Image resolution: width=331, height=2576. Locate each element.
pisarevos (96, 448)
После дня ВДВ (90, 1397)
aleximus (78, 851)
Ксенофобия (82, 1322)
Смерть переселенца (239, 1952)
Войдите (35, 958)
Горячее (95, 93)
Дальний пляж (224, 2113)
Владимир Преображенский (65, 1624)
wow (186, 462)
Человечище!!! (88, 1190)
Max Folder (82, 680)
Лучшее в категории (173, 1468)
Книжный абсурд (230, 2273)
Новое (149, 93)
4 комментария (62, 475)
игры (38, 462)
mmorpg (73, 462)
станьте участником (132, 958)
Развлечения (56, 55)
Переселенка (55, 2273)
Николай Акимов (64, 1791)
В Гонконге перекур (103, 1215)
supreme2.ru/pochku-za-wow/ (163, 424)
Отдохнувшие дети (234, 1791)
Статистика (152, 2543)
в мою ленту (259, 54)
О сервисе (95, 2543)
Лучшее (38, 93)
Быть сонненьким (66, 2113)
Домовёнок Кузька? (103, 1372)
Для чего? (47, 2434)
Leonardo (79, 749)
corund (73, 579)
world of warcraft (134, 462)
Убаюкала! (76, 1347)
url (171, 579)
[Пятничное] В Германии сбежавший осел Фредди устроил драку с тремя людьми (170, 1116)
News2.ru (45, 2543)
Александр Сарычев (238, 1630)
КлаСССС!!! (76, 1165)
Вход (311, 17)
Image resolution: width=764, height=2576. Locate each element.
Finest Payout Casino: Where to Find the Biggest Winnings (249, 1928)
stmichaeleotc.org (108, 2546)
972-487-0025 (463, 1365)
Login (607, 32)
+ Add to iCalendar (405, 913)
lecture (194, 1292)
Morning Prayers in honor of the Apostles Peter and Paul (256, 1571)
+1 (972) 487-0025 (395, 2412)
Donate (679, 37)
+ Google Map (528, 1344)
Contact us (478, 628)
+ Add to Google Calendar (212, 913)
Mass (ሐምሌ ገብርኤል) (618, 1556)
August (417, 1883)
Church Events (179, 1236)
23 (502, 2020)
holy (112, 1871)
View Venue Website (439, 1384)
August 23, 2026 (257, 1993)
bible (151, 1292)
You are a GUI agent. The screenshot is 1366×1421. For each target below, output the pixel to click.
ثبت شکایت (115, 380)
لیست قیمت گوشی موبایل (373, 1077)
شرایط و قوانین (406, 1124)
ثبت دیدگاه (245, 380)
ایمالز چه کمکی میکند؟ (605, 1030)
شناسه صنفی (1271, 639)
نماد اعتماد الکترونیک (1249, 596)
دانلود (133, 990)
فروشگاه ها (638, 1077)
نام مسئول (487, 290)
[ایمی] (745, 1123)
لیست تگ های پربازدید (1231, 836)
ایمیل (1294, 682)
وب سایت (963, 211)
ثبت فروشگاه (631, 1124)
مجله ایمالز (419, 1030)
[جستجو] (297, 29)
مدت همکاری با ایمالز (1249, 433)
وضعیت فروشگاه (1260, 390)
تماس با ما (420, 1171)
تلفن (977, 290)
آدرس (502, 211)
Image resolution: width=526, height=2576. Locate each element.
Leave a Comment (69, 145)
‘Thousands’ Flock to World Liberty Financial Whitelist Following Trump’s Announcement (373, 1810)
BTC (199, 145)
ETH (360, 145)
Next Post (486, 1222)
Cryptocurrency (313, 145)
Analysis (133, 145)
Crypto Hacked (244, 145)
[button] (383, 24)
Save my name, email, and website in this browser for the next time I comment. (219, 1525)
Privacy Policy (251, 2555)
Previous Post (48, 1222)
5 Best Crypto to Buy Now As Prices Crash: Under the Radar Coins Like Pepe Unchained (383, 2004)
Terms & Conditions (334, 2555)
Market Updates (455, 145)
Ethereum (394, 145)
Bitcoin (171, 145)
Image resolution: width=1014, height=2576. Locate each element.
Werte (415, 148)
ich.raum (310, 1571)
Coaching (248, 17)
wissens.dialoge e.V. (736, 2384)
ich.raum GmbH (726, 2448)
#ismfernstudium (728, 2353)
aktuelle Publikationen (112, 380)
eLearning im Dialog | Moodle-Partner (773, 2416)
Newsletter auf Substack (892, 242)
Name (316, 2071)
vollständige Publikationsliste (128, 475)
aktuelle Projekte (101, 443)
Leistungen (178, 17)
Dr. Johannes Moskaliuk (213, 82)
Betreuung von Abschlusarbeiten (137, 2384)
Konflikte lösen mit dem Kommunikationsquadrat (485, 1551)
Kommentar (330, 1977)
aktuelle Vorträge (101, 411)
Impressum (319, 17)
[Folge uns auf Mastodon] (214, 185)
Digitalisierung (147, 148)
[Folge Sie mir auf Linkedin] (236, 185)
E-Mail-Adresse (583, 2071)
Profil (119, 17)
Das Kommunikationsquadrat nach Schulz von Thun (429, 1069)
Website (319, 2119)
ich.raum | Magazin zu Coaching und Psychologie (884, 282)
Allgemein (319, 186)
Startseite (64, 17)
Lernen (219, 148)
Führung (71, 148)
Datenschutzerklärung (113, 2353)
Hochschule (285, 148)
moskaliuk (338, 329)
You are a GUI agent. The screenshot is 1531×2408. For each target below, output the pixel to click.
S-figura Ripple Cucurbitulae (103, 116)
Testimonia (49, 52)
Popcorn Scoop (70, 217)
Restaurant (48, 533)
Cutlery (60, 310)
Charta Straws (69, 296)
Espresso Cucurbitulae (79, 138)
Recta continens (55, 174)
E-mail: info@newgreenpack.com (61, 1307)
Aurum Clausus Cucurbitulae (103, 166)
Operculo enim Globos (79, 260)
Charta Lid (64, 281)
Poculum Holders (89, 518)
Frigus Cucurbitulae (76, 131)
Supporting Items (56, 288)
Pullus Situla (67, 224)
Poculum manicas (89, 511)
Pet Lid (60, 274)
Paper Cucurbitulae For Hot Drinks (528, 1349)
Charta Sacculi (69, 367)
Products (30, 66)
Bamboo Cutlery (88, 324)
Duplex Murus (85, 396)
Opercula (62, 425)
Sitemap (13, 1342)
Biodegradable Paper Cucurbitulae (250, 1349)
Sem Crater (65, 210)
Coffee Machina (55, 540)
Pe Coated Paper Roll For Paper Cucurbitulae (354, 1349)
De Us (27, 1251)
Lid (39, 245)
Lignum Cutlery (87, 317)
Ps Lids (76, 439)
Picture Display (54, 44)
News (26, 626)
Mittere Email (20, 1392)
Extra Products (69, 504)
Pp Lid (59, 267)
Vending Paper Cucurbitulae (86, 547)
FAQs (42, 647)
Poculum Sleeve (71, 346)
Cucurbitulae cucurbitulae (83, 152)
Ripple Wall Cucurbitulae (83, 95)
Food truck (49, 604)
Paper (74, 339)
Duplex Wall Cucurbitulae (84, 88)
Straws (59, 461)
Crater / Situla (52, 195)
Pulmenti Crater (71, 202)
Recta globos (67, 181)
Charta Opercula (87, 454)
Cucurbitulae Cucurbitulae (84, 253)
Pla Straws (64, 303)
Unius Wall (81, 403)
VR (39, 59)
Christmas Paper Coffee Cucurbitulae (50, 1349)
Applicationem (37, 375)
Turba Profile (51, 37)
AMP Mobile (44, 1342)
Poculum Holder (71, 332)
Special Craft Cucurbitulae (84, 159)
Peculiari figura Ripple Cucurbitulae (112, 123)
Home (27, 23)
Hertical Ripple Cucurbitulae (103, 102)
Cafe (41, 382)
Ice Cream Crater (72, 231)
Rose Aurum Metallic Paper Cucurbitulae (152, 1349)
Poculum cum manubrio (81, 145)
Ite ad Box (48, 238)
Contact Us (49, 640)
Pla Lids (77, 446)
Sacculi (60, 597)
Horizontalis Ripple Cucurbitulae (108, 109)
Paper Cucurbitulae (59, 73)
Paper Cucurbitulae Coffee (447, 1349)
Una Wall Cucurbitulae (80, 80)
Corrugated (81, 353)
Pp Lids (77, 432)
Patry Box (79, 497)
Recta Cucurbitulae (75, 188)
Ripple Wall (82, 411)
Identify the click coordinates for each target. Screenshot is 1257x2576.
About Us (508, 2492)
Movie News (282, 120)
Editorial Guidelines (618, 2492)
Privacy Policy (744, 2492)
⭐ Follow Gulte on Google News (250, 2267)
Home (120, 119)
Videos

+--

WHAT IS REQUIRED: Everything from the line with "Editorial Guidelines (618, 2492)" through the last line of the data is to be retyped verbatim, with no other text.

REPLY:
Editorial Guidelines (618, 2492)
Privacy Policy (744, 2492)
⭐ Follow Gulte on Google News (250, 2267)
Home (120, 119)
Videos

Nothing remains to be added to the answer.